OK ... *cracks knuckles* ...

This is too funny! I read your post--"OK... *cracks knuckles*..."--and then
HDD activity dropped off. Currently, HDD activity is what you'd expect--a
flicker here and there as you'd expect from the system as it normally runs.

Next time I have a problem I'll first try cracking my knuckles and they I'll
contact you to have you crack your knuckles.

Kerry
 
G

Guest

Ok, I am also having this issue. there are some good thoughts here and I will
try a few of the ideas presented. If it does turn out to be the clock, that
is going to suck because that is one of my favoriite features of Vista.
Hopefully that will be fixed in the next release.
 
G

Guest

I never thought of the knuckle cracking thing.
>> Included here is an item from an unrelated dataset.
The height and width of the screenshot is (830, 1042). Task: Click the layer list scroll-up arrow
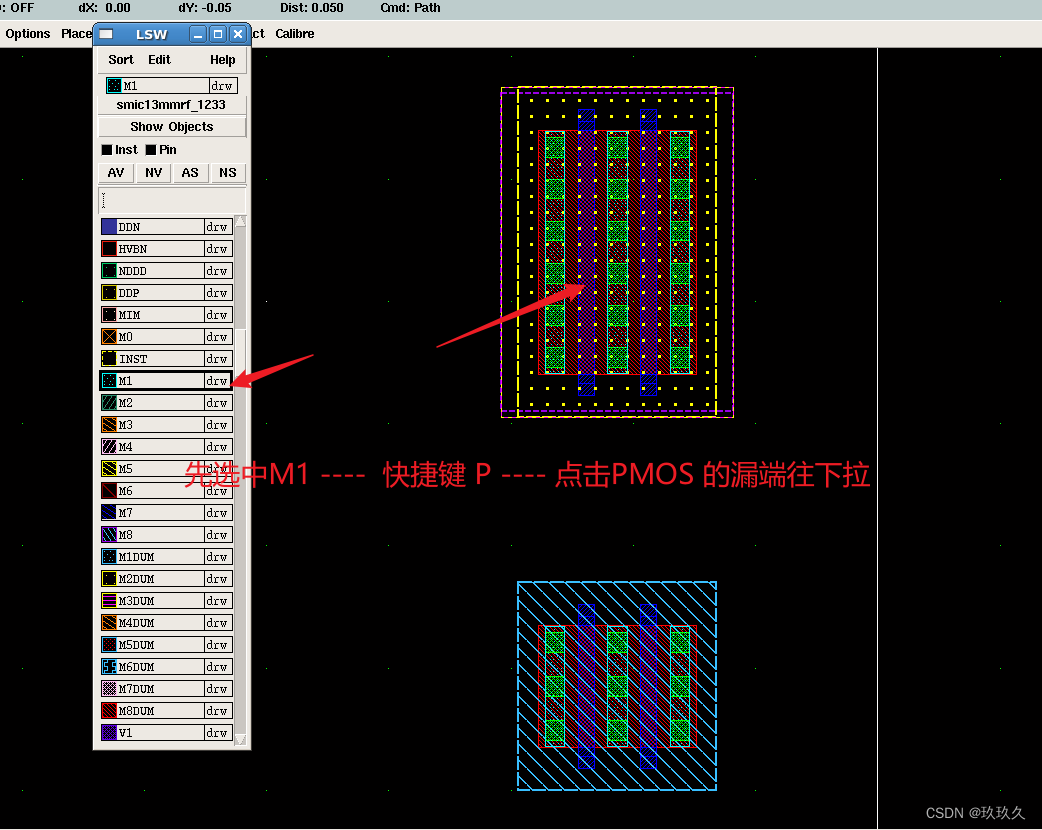pos(241,221)
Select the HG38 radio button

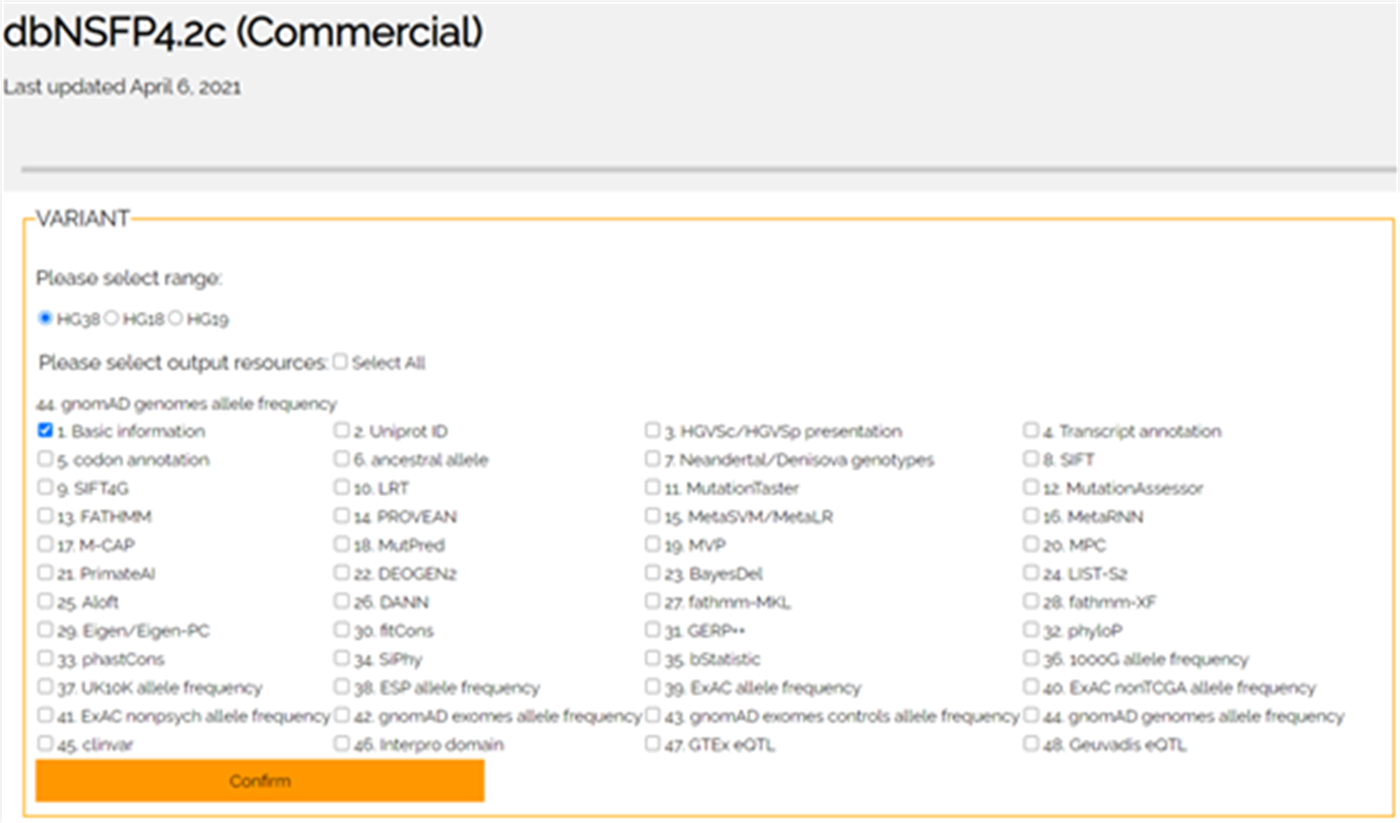click(x=45, y=319)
I'll try that first as it
seems the easiest. lol
 
G

Guest

Ok, when I got home tonight I cracked my knuckles and booted into Vista, and
guess what, no more abnormal hard drive activity. Actually what I think
happened was that Vista was defragging the hard drive after the install. The
defrag now shows finished and my hard drive activity is now aceptable. One
note. I went to the options page for the disk defragger and changed it to
only run once a month, and only at 2am. Hopefully I'll never run up against
it again.
 
G

Guest

Despite all nice ideas in here I just want to bring something up that could
cause this behaviour.

RAM.

If your memory is full, Windows will start paging inactive areas of the RAM
onto the harddrive to free up some space in the ram modules, thus creating a
lot of harddrive activity. I know that Vista got 8 times more (yes 8 times!)
RAM requirement than it's predecessor Windows XP (min. 64mb), but 512 mb
should still be enough to run Vista smoothly and without paging from what
I've heard...

Well, just wanted to bring it up, you never know ;).